Ia, então, a caminho do paraíso levando pela mão o primeiro pai Adão. E ao chegar, entregou-o, assim como os demais justos, ao arcanjo Micael. E quando entraram pela porta do paraíso, saíram dois anciãos, aos quais os santos pais perguntaram: “Quem sois vós, que não viestes a morte nem descestes ao Inferno, mas viveis de corpo e alma no paraíso?” Um deles respondeu e disse: “Eu sou Enoch, aquele que agradou ao Senhor e foi trazido aqui por Ele; este é Elias e Tesbita; ambos seguiremos vivendo até a consumação dos séculos; então seremos enviados por Deus para enfrentar o anticristo e ser mortos por ele, e ressuscitar no terceiro dia, para depois sermos arrebatados pelas nuvens ao encontro do Senhor”.
Enquanto eles assim se expressavam, veio outro homem de aparência humilde, que levava ainda sobre os seus ombros uma cruz. Os santos pais disseram-lhe: “Quem és tu, que tens o aspecto de ladrão, e que é essa cruz que leva sobre teus ombros?” Ele respondeu: “Eu, segundo dizes, era ladrão e assaltante no mundo e por isso os judeus prenderam-me e entregaram-me à morte na cruz juntamente com Nosso Senhor Jesus Cristo. E enquanto ele pendia na cruz, ao ver os prodígios que se sucederam, acreditei e roguei a ele dizendo: “Senhor, quando reinares, não te esqueças de mim’. E ele logo disse-me: “Em verdade em verdade te digo, hoje mesmo estarás comigo no paraíso’. Vim, pois, com minha cruz nas costas até o paraíso e, encontrando o arcanjo Micael, disse-lhe: Nosso Senhor Jesus, aquele que foi crucificado, enviou-me aqui; leva-me, então, até a porta do Éden’. E quando a espada de fogo viu o sinal da cruz, abriu-me a porta e entrei. Depois o arcanjo disse-me: “Espera um momento, já que também deve ir o primeiro pai da raça humana, Adão, em companhia dos justos, para que eles também entrem. E agora, ao vê-los, saí ao vosso encontro’.”
Quando os santos ouviram isto, exclamaram em voz alta da seguinte maneira: “Grande é o nosso Senhor e grande é o seu poder”.

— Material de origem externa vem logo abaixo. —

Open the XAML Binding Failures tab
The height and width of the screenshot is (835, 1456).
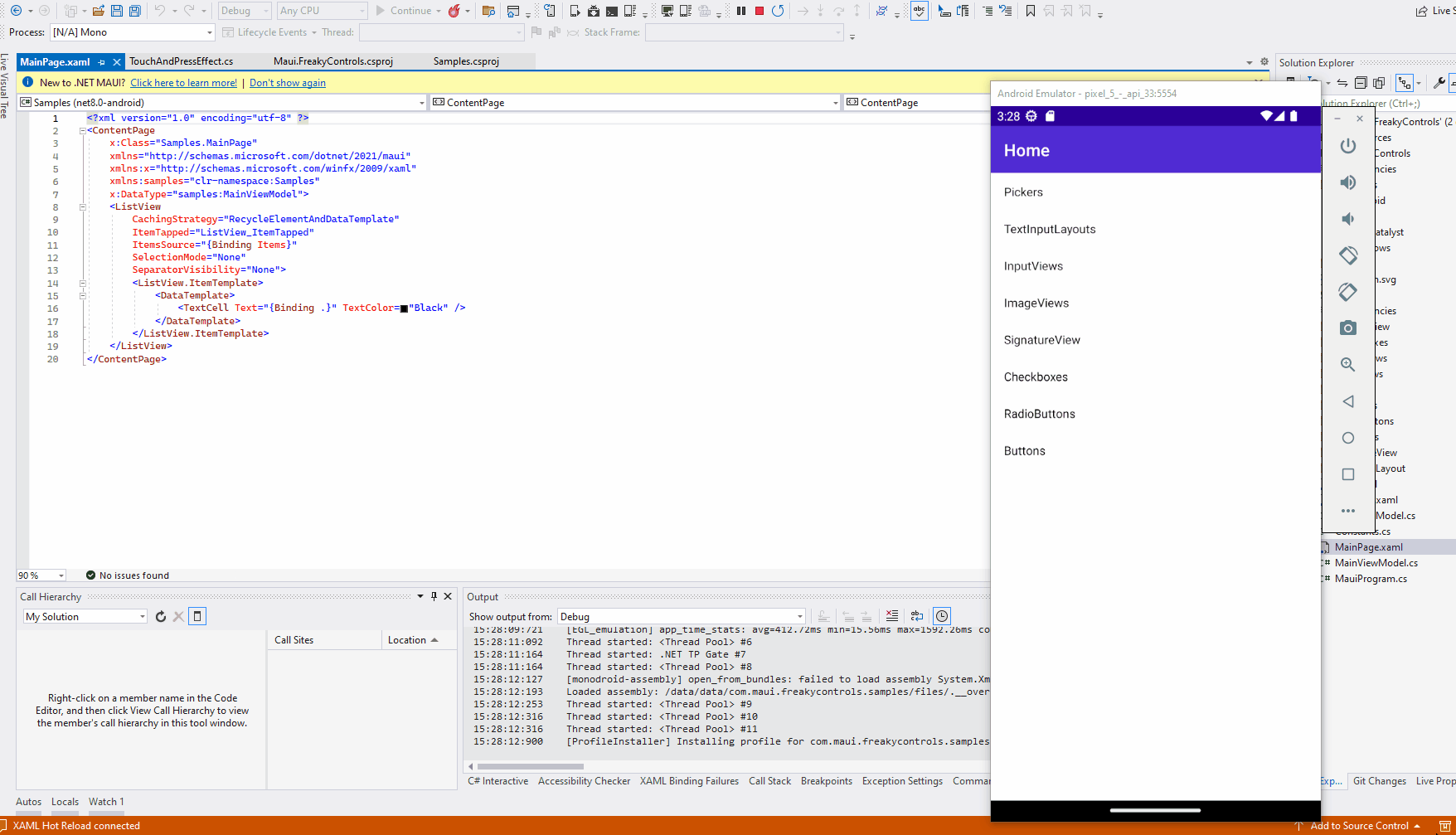click(x=689, y=780)
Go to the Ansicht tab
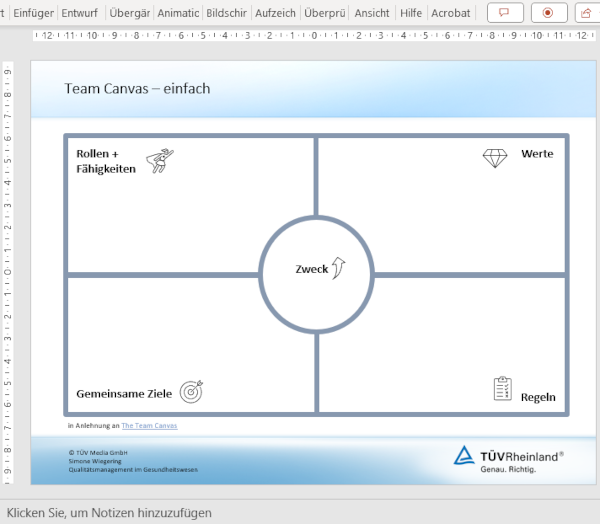 pyautogui.click(x=372, y=13)
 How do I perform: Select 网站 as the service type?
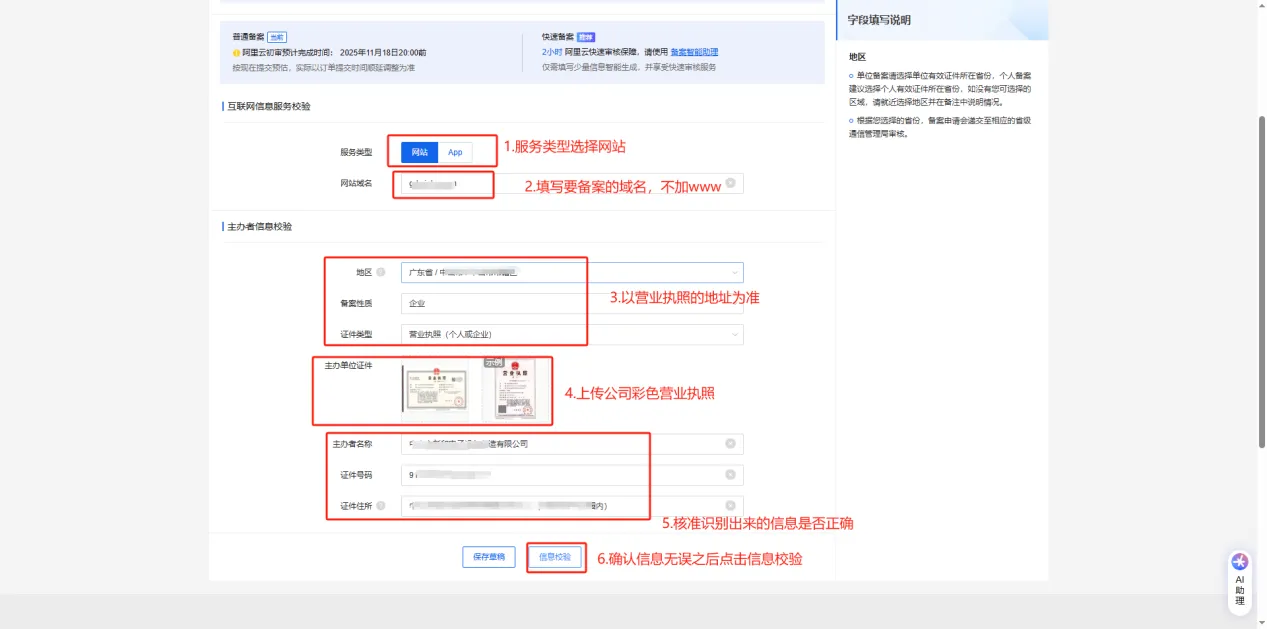pos(420,152)
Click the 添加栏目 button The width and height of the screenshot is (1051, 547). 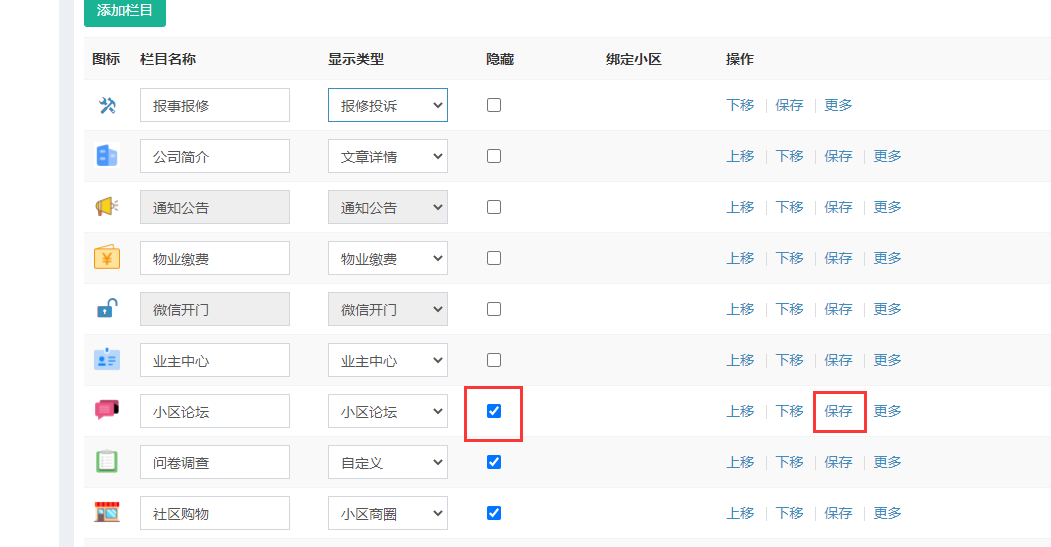coord(125,11)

Tudo isto nós vimos e ouvimos, os dois irmãos gêmeos, que fomos também enviados pelo arcanjo Micael e designados para pregar a ressurreição do Senhor antes de ir até o Jordão e sermos batizados. Para ali fomos e fomos batizados juntamente com outros defuntos também ressuscitados; depois viemos a Jerusalém e celebramos a Páscoa da ressurreição. Mas agora, na impossibilidade de permanecermos aqui, vamo-nos. Que a caridade, então, de Deus Pai e a graça de Nosso Senhor Jesus Cristo e a comunicação dos Espírito Santo estejam convosco”. E, uma vez isto escrito e fechados os livros, deram a metade aos pontífices e a outra metade a José e a Nicodemus. Eles, por sua vez, desapareceram imediatamente para a glória de Nosso Senhor Jesus Cristo. Amém.